Фестиваль балет
На Новой сцене Большого театра в рамках фестиваля "Черешневый лес" состоялась московская премьера балета Бориса Эйфмана "Роден", представленная санкт-петербургским Театром балета Бориса Эйфмана. За безумствами на сцене, вызвавшими эйфорию в зале, наблюдала ТАТЬЯНА КУЗНЕЦОВА.
Двухактный спектакль про отношения престарелого скульптора с его юной ученицей Камиллой Клодель увенчался десятиминутной стоячей овацией, и обозревателю "Ъ" в который раз пришлось убедиться, как страшно далеки от народа критики-рецензенты. Им, кровопийцам, Борис Эйфман посвятил самые саркастичные эпизоды своего нового балета. Эти легковесные и вездесущие кузнечики в зеленых фраках, одинаково прытко стригущие ножками и перьями, безответственно списывая друг у друга похвалы и проклятия, равно готовые вознести до небес и низвергнуть в бездну (что они и проделывают в спектакле), сущее проклятие для художника, работающего для вечности. Как, например, Огюст Роден или Борис Эйфман (о далеких потомках, которые оценят его по достоинству, хореограф не раз говорил в своих интервью).
Очевидно, что трагическая любовь Родена и Клодель, приведшая гениальную ученицу гения в сумасшедший дом и заставившая хореографа сочинить темпераментное либретто, в котором прилагательные "безудержный", "чудовищный", "испепеляющий", "отчаянный", "кошмарный" встречаются чаще, чем местоимения, предоставляет Борису Эйфману прекрасный повод высказаться о наболевшем. В своих страстных балетах он всегда идентифицирует себя с одним из персонажей, на сей раз это Роден. Как и скульптор, хореограф Эйфман лепит из неподатливой человеческой массы пластическую форму и человеческие характеры. Как и Роден, страдает из-за ухода талантливых учеников (успехи Юрия Смекалова в Мариинском театре и Веры Арбузовой — в Михайловском едва ли прошли мимо его внимания). Главная коллизия балета — выбор между любовью пресно-бытовой, но жертвенной (в лице Розы Бере) и творчески вдохновляющей, но истеричной (Камилла Клодель) — тоже представлена с горячностью. И уж конечно, знаком хореографу экстаз творчества, изображенный в несколько однообразных сценах ваяния: в них Роден (Олег Габышев) вытаскивает из клубка тел отдельные головы и конечности, а Камилла (Любовь Андреева) помогает ему, драпируя "обнаженку" кусками ткани и раскрывая головам рты.
Самого же Бориса Эйфмана творческий экстаз вывел, увы, на проторенные дороги, утрамбованные им в предыдущих спектаклях.
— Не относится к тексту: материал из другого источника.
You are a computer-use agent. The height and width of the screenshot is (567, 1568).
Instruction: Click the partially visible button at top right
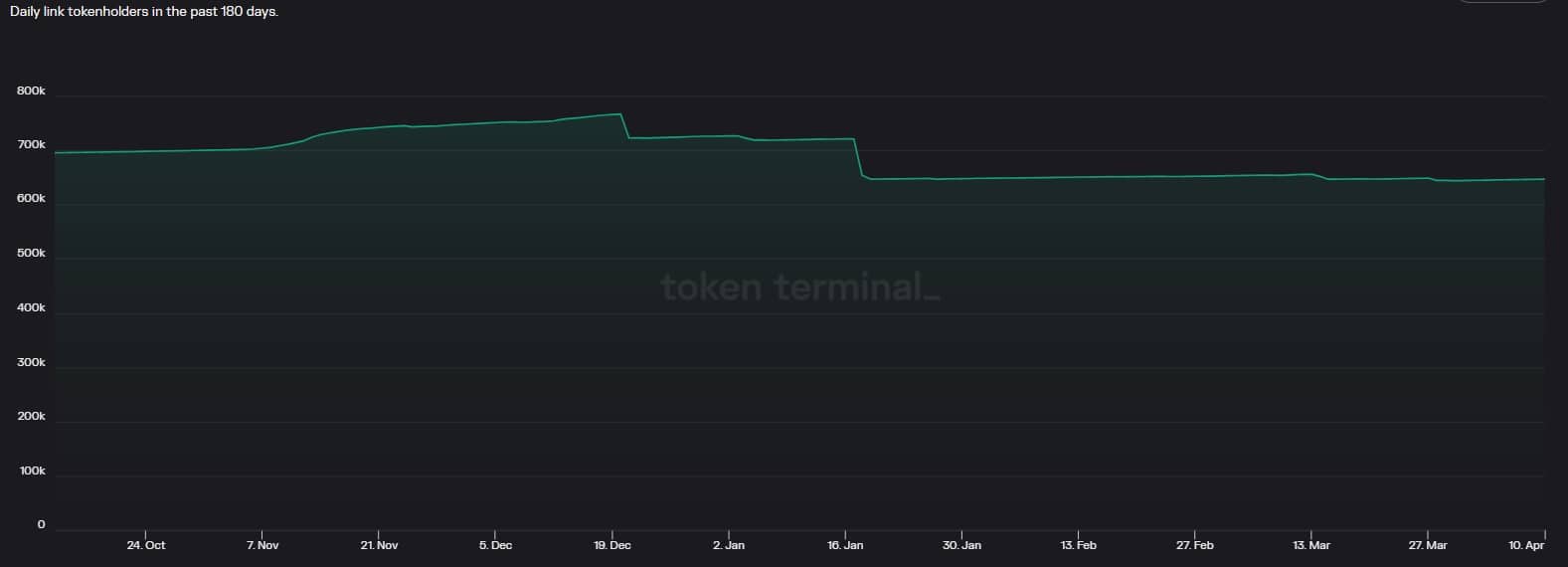pyautogui.click(x=1500, y=3)
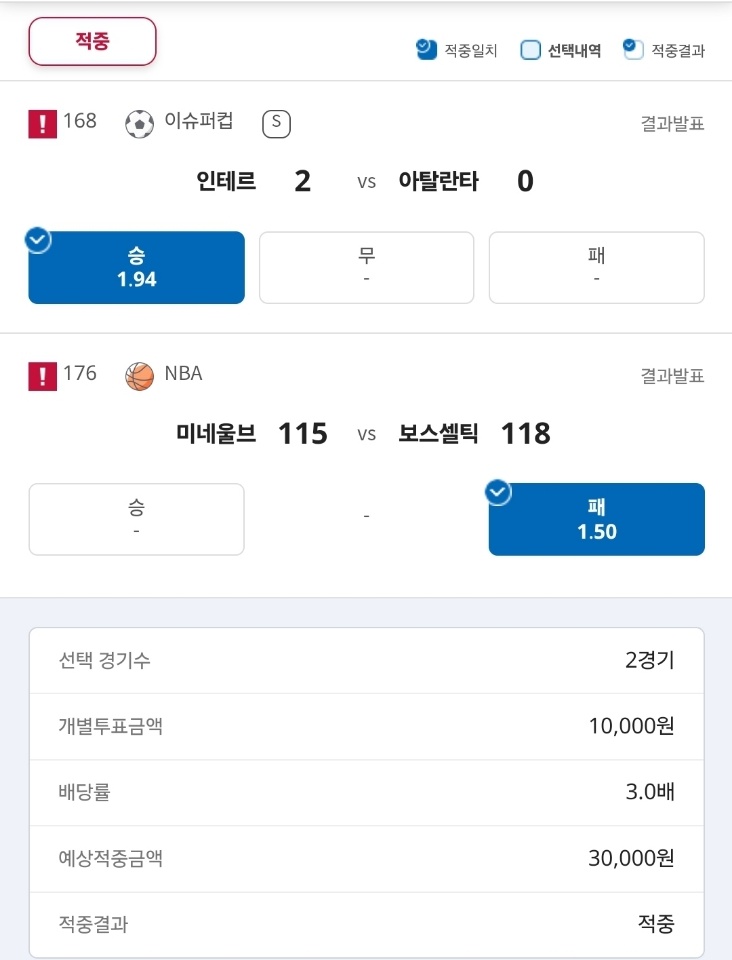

В "Родене", благо сюжет того требовал, в изобилии представлены излюбленные хореографом сцены в сумасшедшем доме. С регулярностью верстовых столбов возникали членораздирающие монологи героев, с отчаянием закладывающих правую ногу за левое ухо,— и это наглядно объясняло, как тяжело у них на душе. Для эмоциональной разрядки проводились массовые вакханалии — подмастерьев, виноградарей и прочих французов (надо особо выделить лихой канкан в эпизоде загула Камиллы — никто, кроме профессионалов из Мулен-Руж, не способен так отважно бросаться с прыжка на шпагат, как это делали артистки эйфмановской труппы). Из спецэффектов следует отметить использование шелкового полотна, накрывающего всю сцену: хотя этот прием в ходу уже лет сто, здесь он работает на 100%, буквально показывая, как "волна безумия" накрывает Камиллу Клодель. Черная ширма между корчащимися героями тоже способна промыть мозги самым недогадливым зрителям — это "стена непонимания", разделяющая Камиллу и Родена.
Подчас творческая мысль хореографа вырывалась на просторы нетоптаные: обозреватель "Ъ", например, ни разу не видела, чтобы прыжок "ножницы" делался с продвижением назад, "бочонок" — с откинутой назад головой, а кабриоль вперед — с согнутым вперед же корпусом. Все эти телесные неудобства как нельзя лучше изображали тот дискомфорт, в котором пребывал несчастный Роден в пору одержимости Камиллой. И в этом контексте финал балета — когда безумная женщина окончательно сгинула за кулисами в недрах психушки, а высвеченный световой пушкой скульптор яростно лупил молотком по глыбе пенопластового мрамора (совсем как Данила-мастер в "Каменном цветке", оттепельном балете Юрия Григоровича) — выглядел оптимистично и обнадеживающе.